| EXCERPT PROVIDED |
This may seem random, but I was lying in bed last night unable to sleep, thinking about what type of gardener am I. Inexperienced? Maybe. Enthusiastic? Definitely! Probably a bit messy or as I prefer to say wildlife friendly. Do I follow specific gardening rules? Not always. Don’t get me wrong I do follow the rules with the germination and cultivation of plants, but when it cones to design or style ideas, I can’t stand to be told that I should group things in threes or fives, or I should limit my colour palette to on-trend shades or only grow seven kinds of plants in the whole garden.
So what type of gardener am I?
I love cottage gardens, with its vibrant mixture of fruits, veg and flowers growing in the same beds, but then I also love a minimalist coastal garden. I watch Chelsea each year and think ooh I like that garden, but if I tried to emulate it, I know after a while I would get bored of its not really practical landscaping or limited coloured design. And why was I thinking of gardening n the middle of the night? Because I had just finished reading a fictional book about a childlike lady hoarder and the chaos that surrounds her and her family from her lack of ability to throw anything away. And that’s when it hit me I’m a hoarder in garden terms. Just like the main character of the book I can’t seem to throw anything away. I can prove this not only by the number of ornaments, pots, baskets and seating I have cluttering up the garden, two sheds and two greenhouses, but also by the plants and who they came from, or specifically, whose garden they came from.

| GIVEN INFORMATION |
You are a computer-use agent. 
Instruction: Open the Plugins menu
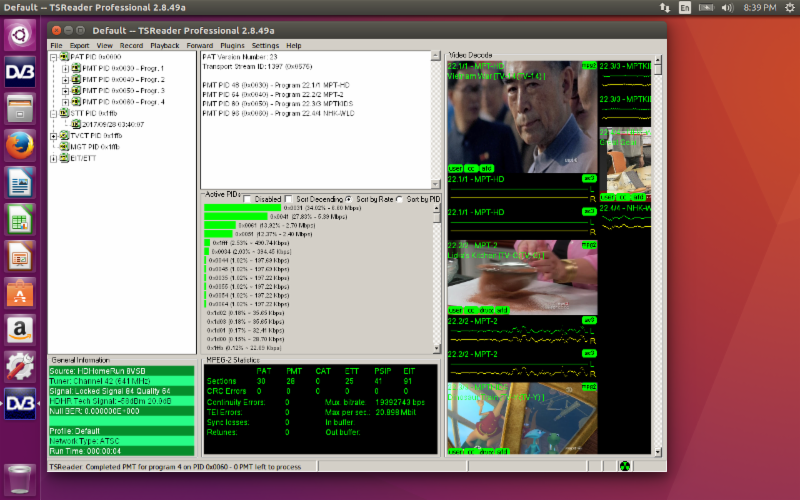point(233,45)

| EXERCISE TASKS |
1/ Repeat the part of the gardening post that opens with the words containing "This may seem" and closes with "the whole garden.".
2/ According to the gardening post, how many sheds and greenhouses does the writer have?
3/ Go on with the gardening post, picking up right after its last sentence.

| ANSWER LIST |
1/
This may seem random, but I was lying in bed last night unable to sleep, thinking about what type of gardener am I. Inexperienced? Maybe. Enthusiastic? Definitely! Probably a bit messy or as I prefer to say wildlife friendly. Do I follow specific gardening rules? Not always. Don’t get me wrong I do follow the rules with the germination and cultivation of plants, but when it cones to design or style ideas, I can’t stand to be told that I should group things in threes or fives, or I should limit my colour palette to on-trend shades or only grow seven kinds of plants in the whole garden.

2/ Two sheds and two greenhouses.

3/
Take for example our Rose Garden, there are species in there as old, if not older than me, they came from Mark’s grandparents’ garden. We inherited them when Marks parents dug them up for a second time when they themselves moved to a smaller place. My other Roses are Valentines gifts from Mark, or presents from my family and friends.
Apart from the Roses from Mark’s grandparents we also have their Peony. From my paternal grandmother we have the Periwinkle and Aloe Vera’s . From Mark’s parents we got the Rosemary, the Elephant Ears, The Lambs Ears, the Honesty the Aquilegia , the Lavender, the Cotton Lavender, the Mint, Azaleas, Hydrangea, Sedums, Pinks, Mums, Margarita Daisies and some Fuchsia. We have Poppies from Percy next door, and Honeysuckle, from a lady down the road. We have a beautiful Maple that Mark’s son bought us the year he left home to join the army. The Weeping Cherry has been here since Easter 2003, a gift from mum six months after we moved in. A standard cherry that Mark gave me for Valentines the year Woolies closed down. Last of the romantics he said it was going cheap. Grape Hyacinths, daffodils and Crocosmias from people I worked with over ten years ago. An Aspidistra from someone who moved away from the area and the plant grew too big for the house. That is just some of the many many living things we have been given that grows in the garden.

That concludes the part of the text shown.